Ten poprzedni – zakończony przedwcześnie – pokazał, że Ruch odstaje od reszty stawki, a utrzymał się tylko z powodu braku spadków. Pan był trzecim trenerem zespołu w ciągu pół roku. Jak ten scenariusz odmienić?

Marcin KSIĘŻYK: – Decyzja o braku spadków była dla nas szczęśliwa, na pewno w nowym sezonie czeka nas trudne zadanie. Ale mam pomysł na tę drużynę. Ruch bazuje na młodzieży i swoich wychowankach, a w minionych rozgrywkach Start Elbląg pokazał, że można takim składem wygrywać. Mamy potencjał, trzeba tylko wykrzesać z niego kolektyw, który odda serce na parkiecie od pierwszej do ostatniej minuty.

No właśnie, Ruch gasł zwykle po około 40 minutach meczu. Brakowało zdrowia?

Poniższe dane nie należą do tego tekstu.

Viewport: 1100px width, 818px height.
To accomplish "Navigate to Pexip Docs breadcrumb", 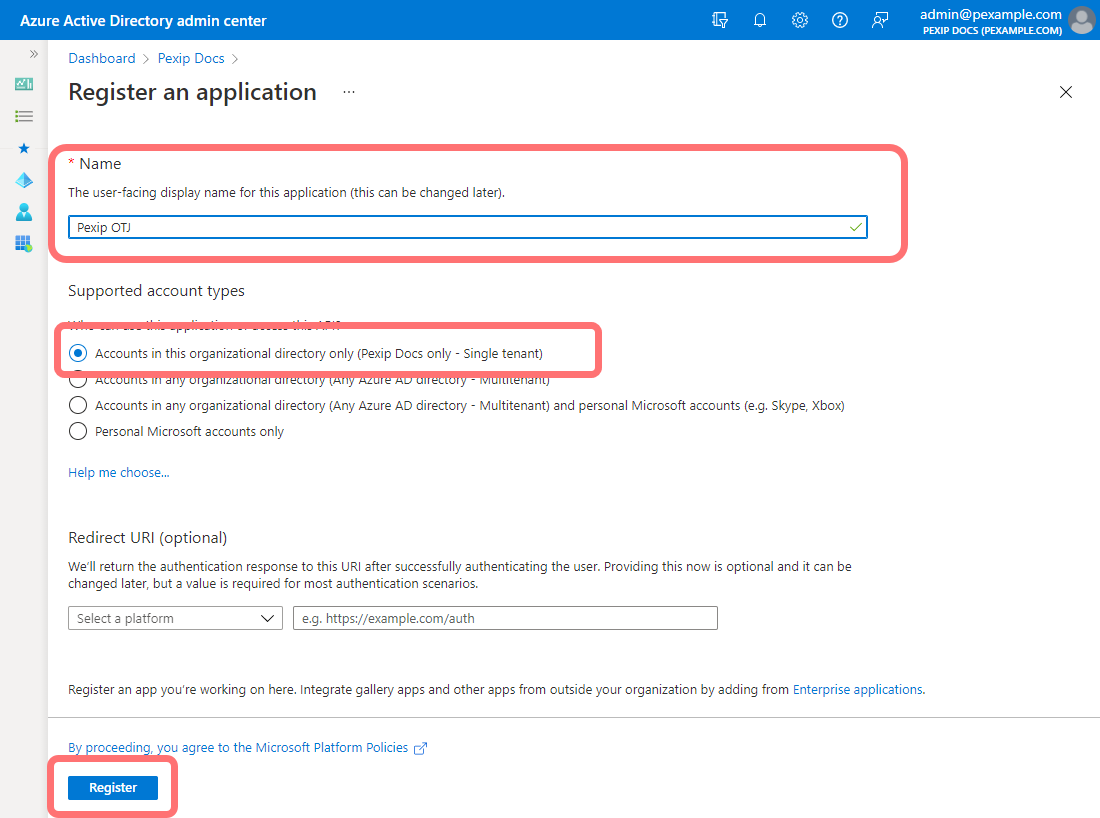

Marcin KSIĘŻYK: – Nie mnie to oceniać, ale faktem jest, że w wielu meczach dziewczyny walczyły jak równy z równym przez trzy kwadranse, a potem rywalki „odjeżdżały”. Tak było również w meczu w Koszalinie, który już prowadziłem z ławki. Czegoś brakowało, albo przygotowania fizycznego albo „głowy”. Spróbujemy to zmienić w nowym sezonie.


Czytaj jeszcze: Snajperka bez pensji


Odeszła Magda Drażyk, najskuteczniejsza zawodniczka Ruchu w ostatnich latach. Kto za nią?

Marcin KSIĘŻYK: – Rozglądamy się za taką armatą, ale o rozgrywającą z mocnym rzutem z drugiej linii nie jest łatwo. Z Olkusza przyszła do nas Natalia Kolonko, w Żorach zawodniczki o potrzebnym nam profilu już nie ma. Serbka Sara Stankovski, z tego, co wiem, już znalazła sobie nowy klub, bo leworęczna rozgrywająca to towar deficytowy na rynku. Jeżeli nam się nie uda, to skupimy się na mocnej obronie i kontrze.

Ruch przystąpi do rozgrywek w dobie kryzysu?

Marcin KSIĘŻYK: – Nie mam informacji, żeby klub miał problemy z licencją. Mamy obcięte pensje na czas zawieszenia, ale z tego, co mi wiadomo, nie ma w Ruchu zagrożenia dla startu w superlidze.

Na zdjęciu: Marcin Księżyk w marcu zdążył pokierować chorzowiankami, ale na ocenę tej pracy trzeba poczekać do kolejnego sezonu.